CNN obtained the following from the Home Office today (my emphasis):
In a written statement, Britain's Home Office said that even though homosexuality is illegal in Iran and homosexuals do experience discrimination, it does not believe that homosexuals are routinely persecuted purely on the basis of their sexuality
This is the first time anyone has got them to actually state this.
Dutch radio: Netherlands Democratic MP Boris Ham has asked Deputy Justice Minister Nebahat Albayrak to discuss the matter with the UK authorities to prevent Mr Kazemi being deported to Iran.
Strong CNN story (link to video) today (thanks Alphonso) includes Mehdi's uncle, Simon Hughes and Peter Tatchell. It also quotes the Home Office policy.
From Saturday 8th, interview with Pegah Emambakhsh (NB: RealAudio, media may not be available for more than a week) and Lady Haleh Afshar on the Today Show (Radio 4).
If the British government could prove to me that I would be safe in Iran and to be able to lead a normal life and to be myself I would be very happy to go back to Iran. I had to leave my old father, my ill mother and young sister. I have two lovely children which their father took away from me. i had to give this all up because my life was at risk. At the moment I was safe because I am in England but my life is very difficult. I miss my family and more than anything I am worried all the time that the police will suddenly arrest me and send me back.Today said that the Home Office has agreed to accept new legal representation for her, despite her losing her last appeal in January.
The interviewer, Edward Stourton, asked if Iranians would pretend to be gay if Home Office policy changed. Haleh Afshar pointed out that there is an enormous social taboo against lesbians and gays.
Ben Summerskill, chief executive of Stonewall, said today that the organisation is "deeply disturbed" about his case.
"There is incontrovertible evidence that lesbian and gay people face danger in Iran and we will be raising this once again with the Home Secretary."A question of ethics, editorial from newspaper of leading US university Rutgers.
British gay MEP Michael Cashman will raise Mehdi's case in the European Parliament later this week.
A Dutch newspaper today quotes Mehdi's Dutch lawyer B. Palm (sorry, Google translation) on what legal hopes there are:
A country may grant asylum even if someone has already made an application in another European country. The Netherlands has a different view on the situation of homosexuals in Iran than Britain. The rules assume that a person seeking asylum in any European country has an equal chance to get asylum. In this case this is not the case.He hopes that Secretary for Justice Albayrak, who Aliens Office, the matter pull and ensure that Mehdi not returning to Iran.

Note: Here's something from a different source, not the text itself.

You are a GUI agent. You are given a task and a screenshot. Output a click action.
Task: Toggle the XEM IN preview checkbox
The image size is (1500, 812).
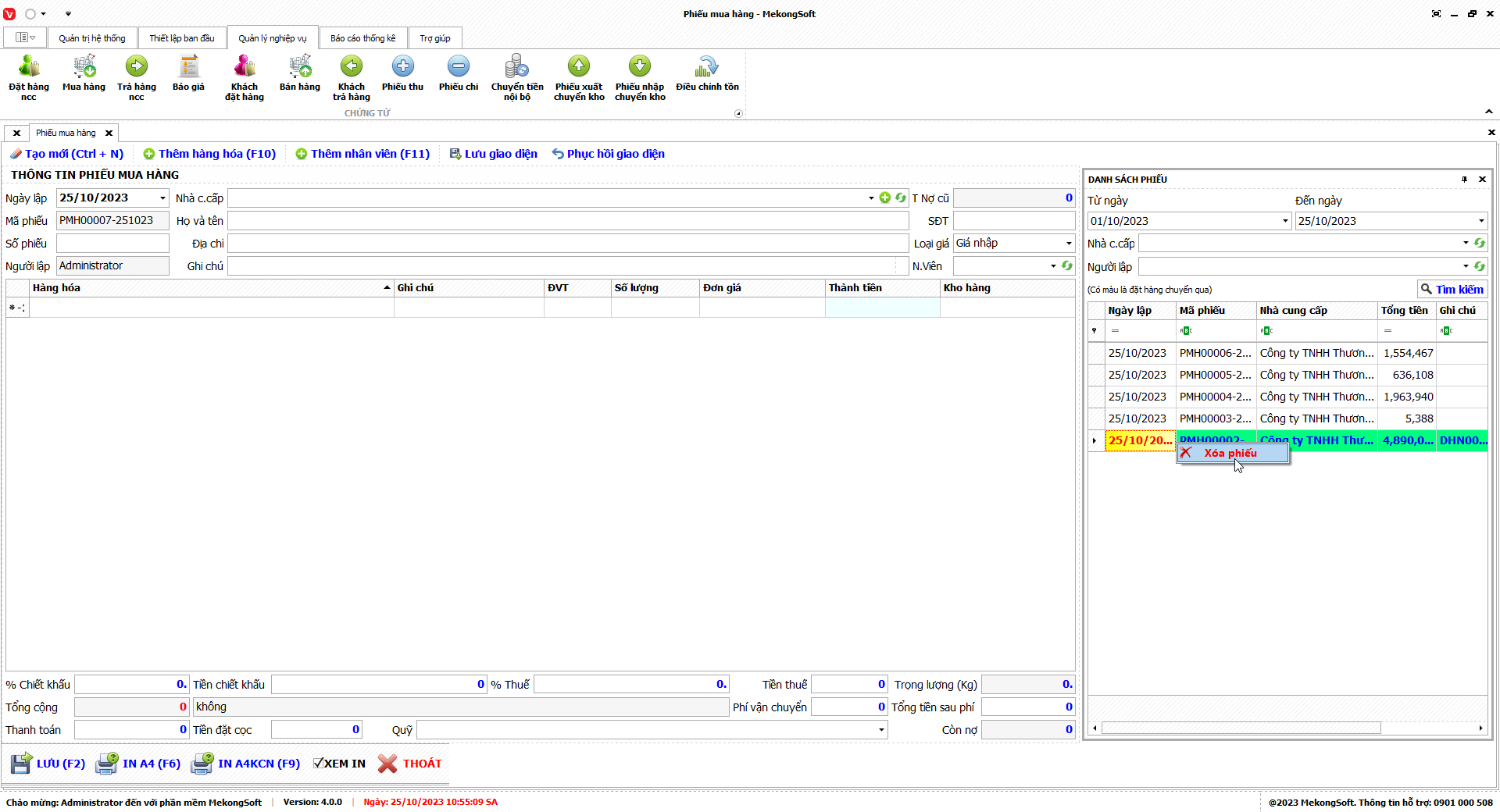point(319,764)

She is also being lobbied by Dutch MP Boris van der Ham Kamervragen.
Writing in The Irish Times, Quentin Fottrell expresses concern that
The British government isn't the only one tightening the screws on the asylum process of late: our own is keen to clear a backlog of 9,427 asylum applications it has racked up since 2000 . . . one way or another. And, because, where the UK leads on asylum/immigration issues, we invariably follow.
Ireland doesn't give numbers on gay refugee cases, and many are unlikely to declare their sexuality for fear of being "outed" and having to go back if their case is refused, like Kazemi. On that basis, Muslims from brutal regimes are unlikely to make a "study" of gay refugee cases. It would be too hazardous if they failed. Many more have hidden their sexuality their whole life and they choose other reasons for seeking asylum.
On the upside, one Irish lawyer told me he has successfully processed 30 cases of gay refugees, helped by the fact that the 1996 Refugee Act and the new Bill cite sexual orientation under "social group" as a basis for seeking asylum. Dublin-based gay teenage group Belong2 have also worked with several gay teenage refugees. Their two most recent cases - from Albania and Kenya - are now studying in college.
However, direct provision centre staff need more intercultural training, especially on bullying. I've heard of three cases, one of a gay Romanian man who left his accommodation in Cork due to harassment, a Kenyan man in Dublin ostracised because he was damned if he was going to deny his sexuality after everything he had been through, and a Kenyan lesbian in accommodation who hides her sexuality to survive.